Exercise
Among the records below, find the line that has "Terms of Service (39, 2083)"; from there, give the lines again exactly, and stop after the line that has "Market Analysis (37, 2296)".

Source data
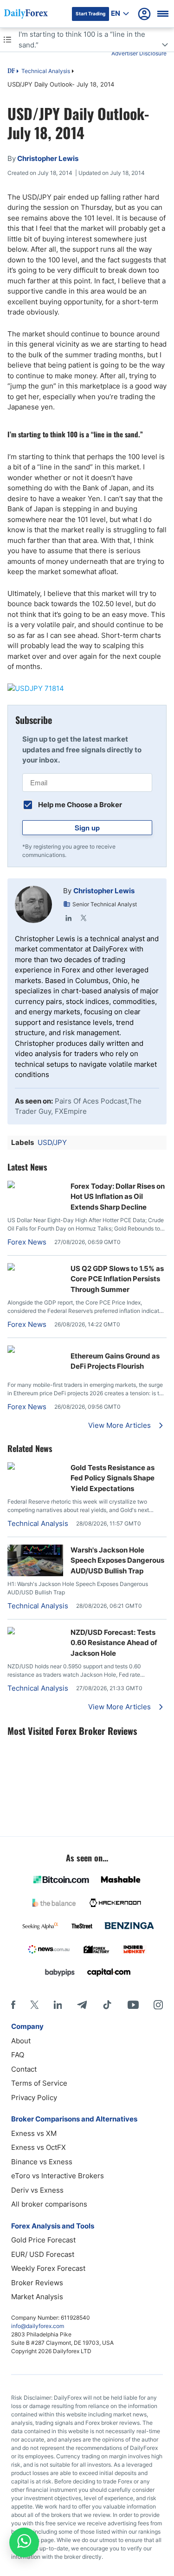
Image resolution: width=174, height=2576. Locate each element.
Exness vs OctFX (38, 2147)
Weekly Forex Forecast (48, 2268)
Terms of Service (39, 2083)
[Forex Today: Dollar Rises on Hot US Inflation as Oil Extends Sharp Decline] (35, 1185)
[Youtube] (133, 2005)
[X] (34, 2005)
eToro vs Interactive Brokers (57, 2175)
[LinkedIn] (68, 917)
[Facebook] (13, 2005)
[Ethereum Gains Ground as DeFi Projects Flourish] (35, 1350)
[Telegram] (82, 2005)
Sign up (87, 828)
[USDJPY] (87, 688)
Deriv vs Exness (37, 2190)
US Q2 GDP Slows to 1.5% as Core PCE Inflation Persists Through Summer (117, 1279)
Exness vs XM (34, 2133)
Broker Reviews (37, 2282)
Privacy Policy (34, 2097)
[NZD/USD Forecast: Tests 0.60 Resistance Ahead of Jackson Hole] (35, 1631)
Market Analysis (37, 2296)
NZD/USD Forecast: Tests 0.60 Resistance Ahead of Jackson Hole (114, 1643)
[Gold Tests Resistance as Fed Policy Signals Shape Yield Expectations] (35, 1467)
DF (11, 71)
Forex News (26, 1242)
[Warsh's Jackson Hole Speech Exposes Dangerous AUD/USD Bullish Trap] (35, 1573)
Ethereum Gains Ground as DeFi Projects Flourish (115, 1361)
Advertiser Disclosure (139, 53)
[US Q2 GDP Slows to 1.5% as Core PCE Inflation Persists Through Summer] (35, 1268)
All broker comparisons (49, 2204)
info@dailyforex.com (37, 2325)
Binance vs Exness (41, 2161)
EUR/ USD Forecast (42, 2254)
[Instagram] (158, 2004)
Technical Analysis (45, 70)
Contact (24, 2069)
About (21, 2040)
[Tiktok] (107, 2004)
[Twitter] (83, 917)
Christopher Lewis (104, 890)
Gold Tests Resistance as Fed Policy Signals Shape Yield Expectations (113, 1478)
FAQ (17, 2054)
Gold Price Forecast (43, 2239)
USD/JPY (52, 1142)
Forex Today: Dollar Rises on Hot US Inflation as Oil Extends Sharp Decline (118, 1196)
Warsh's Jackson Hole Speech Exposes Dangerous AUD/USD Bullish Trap (117, 1560)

Written answer
Terms of Service (39, 2083)
[Forex Today: Dollar Rises on Hot US Inflation as Oil Extends Sharp Decline] (35, 1185)
[Youtube] (133, 2005)
[X] (34, 2005)
eToro vs Interactive Brokers (57, 2175)
[LinkedIn] (68, 917)
[Facebook] (13, 2005)
[Ethereum Gains Ground as DeFi Projects Flourish] (35, 1350)
[Telegram] (82, 2005)
Sign up (87, 828)
[USDJPY] (87, 688)
Deriv vs Exness (37, 2190)
US Q2 GDP Slows to 1.5% as Core PCE Inflation Persists Through Summer (117, 1279)
Exness vs XM (34, 2133)
Broker Reviews (37, 2282)
Privacy Policy (34, 2097)
[NZD/USD Forecast: Tests 0.60 Resistance Ahead of Jackson Hole] (35, 1631)
Market Analysis (37, 2296)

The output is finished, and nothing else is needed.